● Information given
-*-

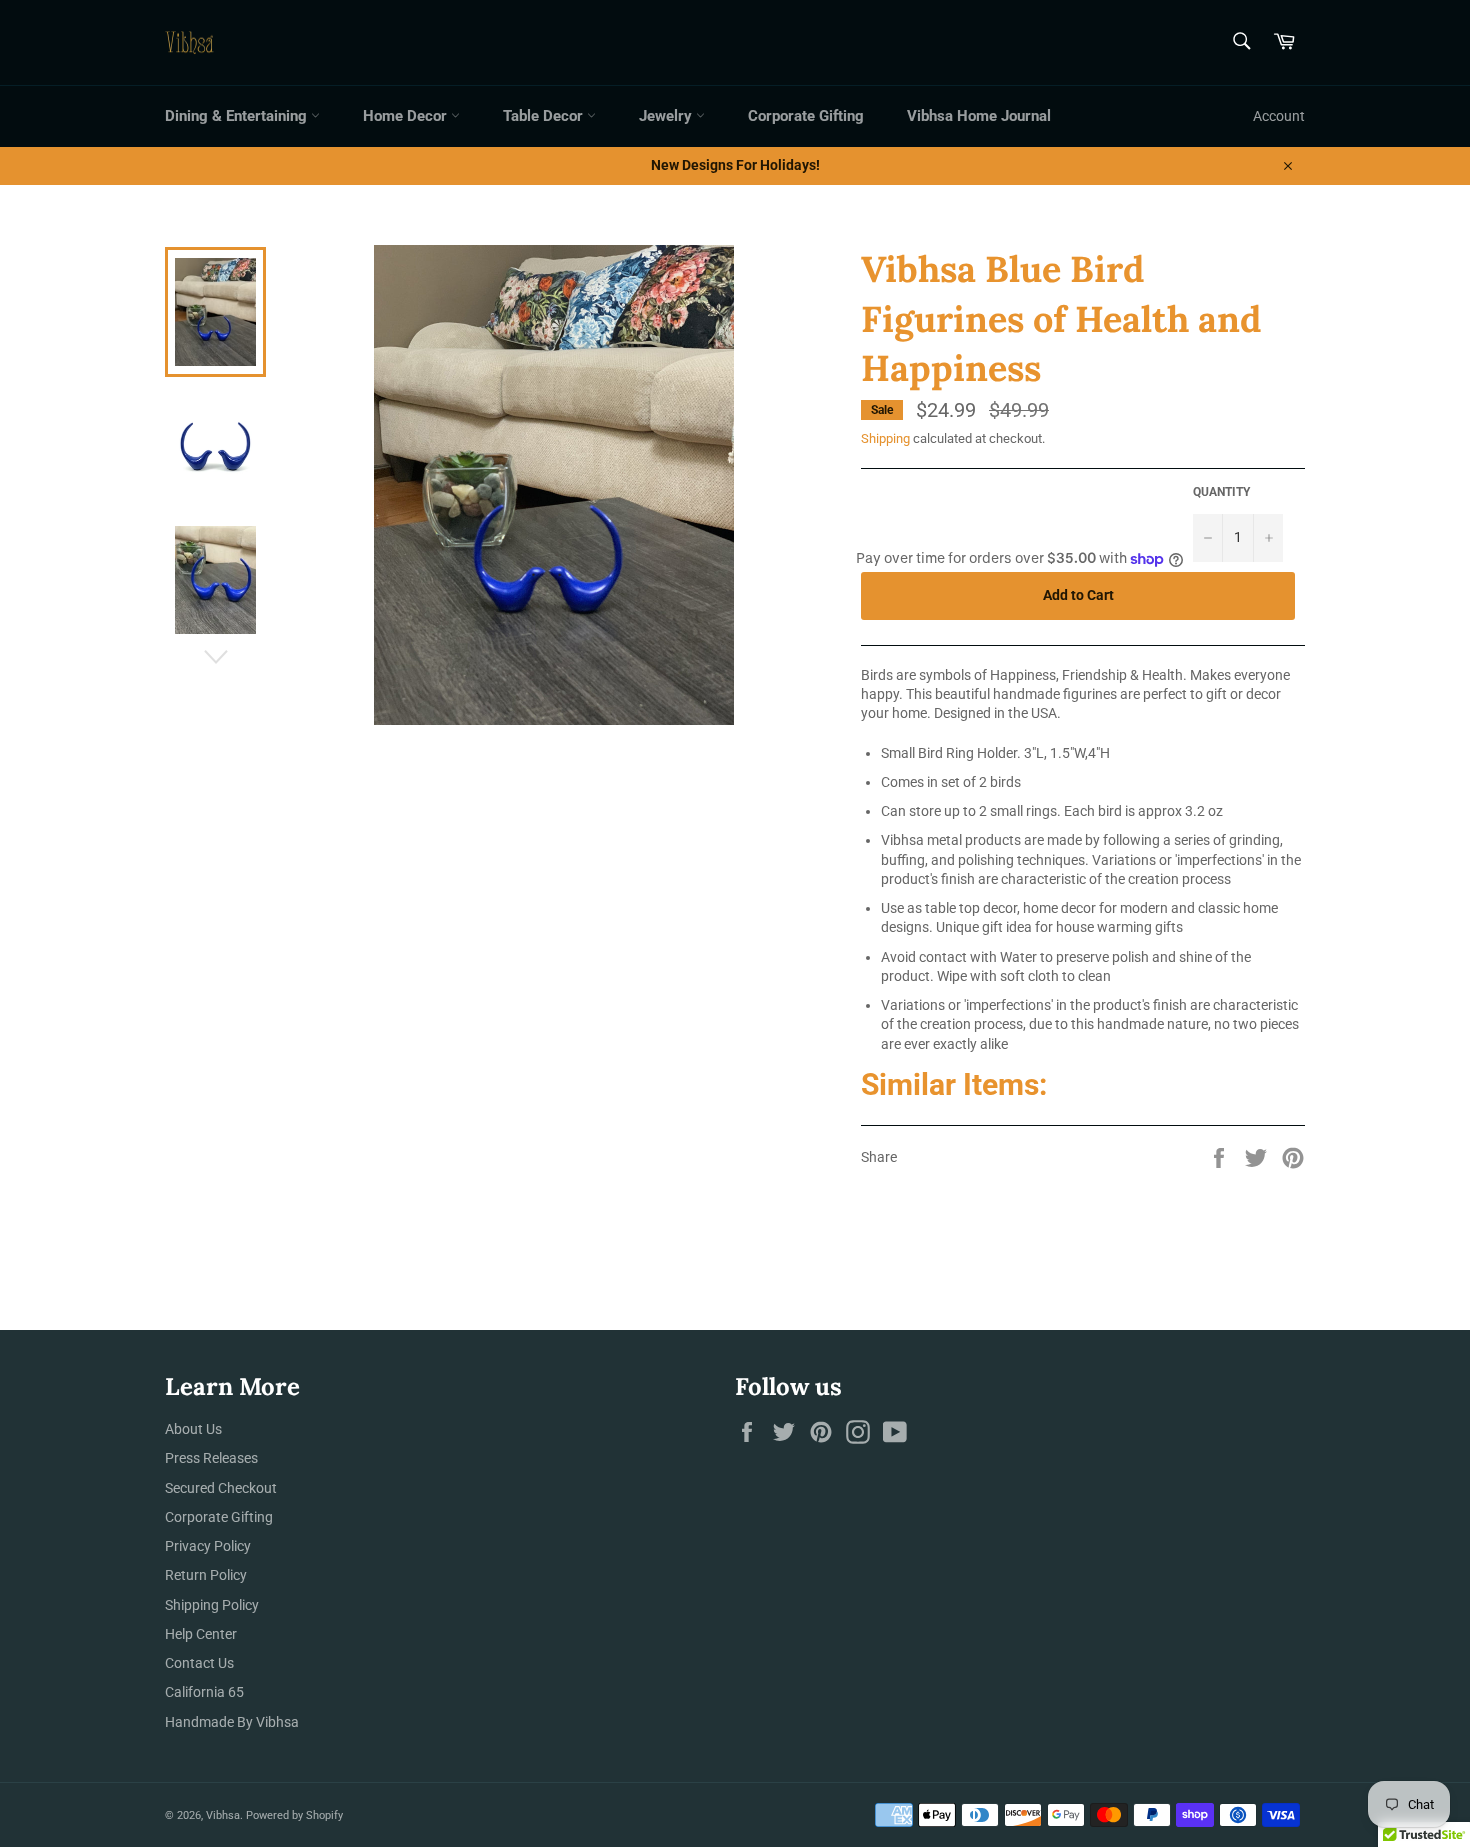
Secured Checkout (221, 1488)
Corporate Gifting (806, 116)
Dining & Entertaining (238, 116)
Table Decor (545, 116)
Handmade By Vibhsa (232, 1722)
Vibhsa (223, 1815)
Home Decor (407, 116)
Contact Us (199, 1663)
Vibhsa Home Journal (979, 116)
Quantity (1221, 492)
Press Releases (211, 1458)
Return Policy (206, 1575)
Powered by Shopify (294, 1815)
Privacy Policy (208, 1546)
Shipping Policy (212, 1605)
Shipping (885, 438)
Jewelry (667, 116)
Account (1279, 116)
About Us (193, 1429)
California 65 (204, 1692)
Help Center (201, 1634)
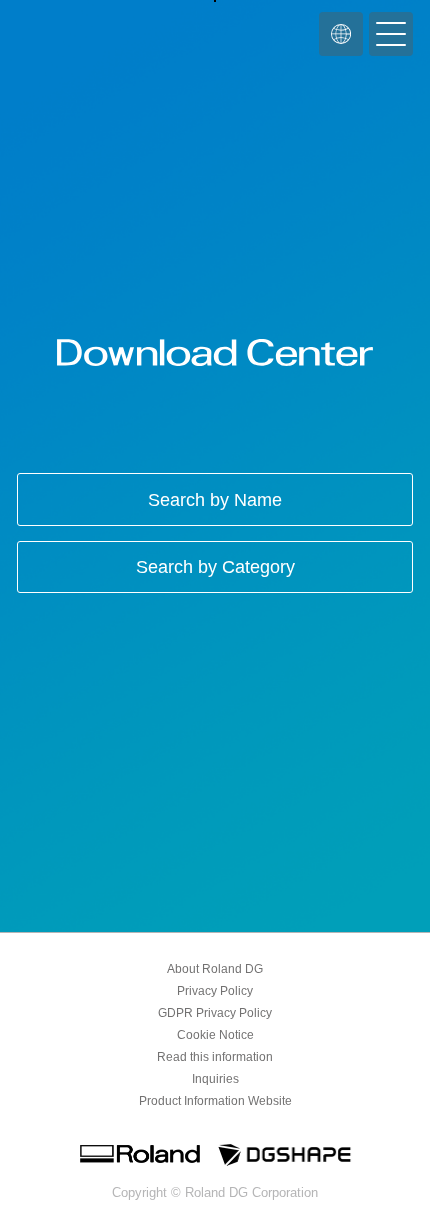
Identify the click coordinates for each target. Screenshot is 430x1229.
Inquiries (215, 1079)
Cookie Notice (215, 1035)
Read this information (215, 1057)
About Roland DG (215, 969)
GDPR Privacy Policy (215, 1013)
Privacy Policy (215, 991)
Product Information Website (215, 1101)
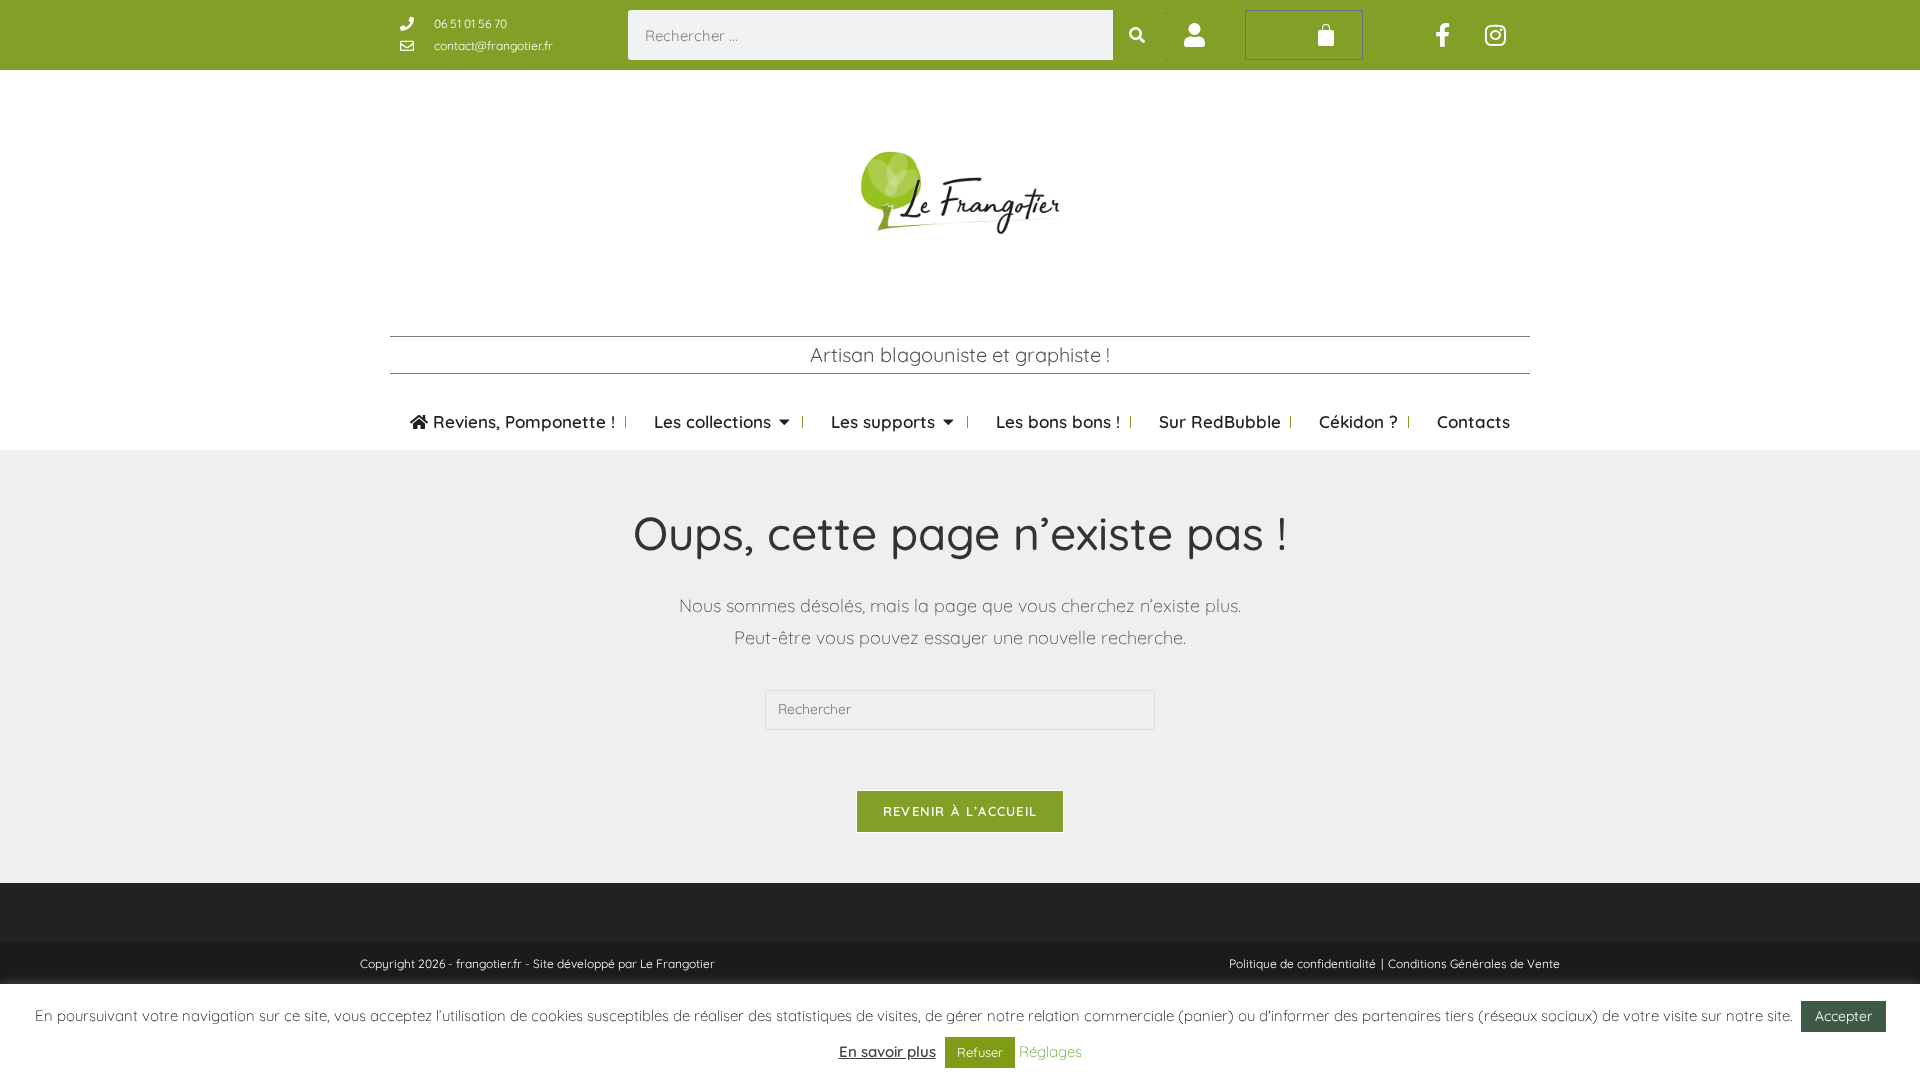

-*-

● What the task requires
Take every line from the data that contains the word "Vibhsa".

● Result for this task
Handmade By Vibhsa (232, 1722)
Vibhsa (223, 1815)
Vibhsa Home Journal (979, 116)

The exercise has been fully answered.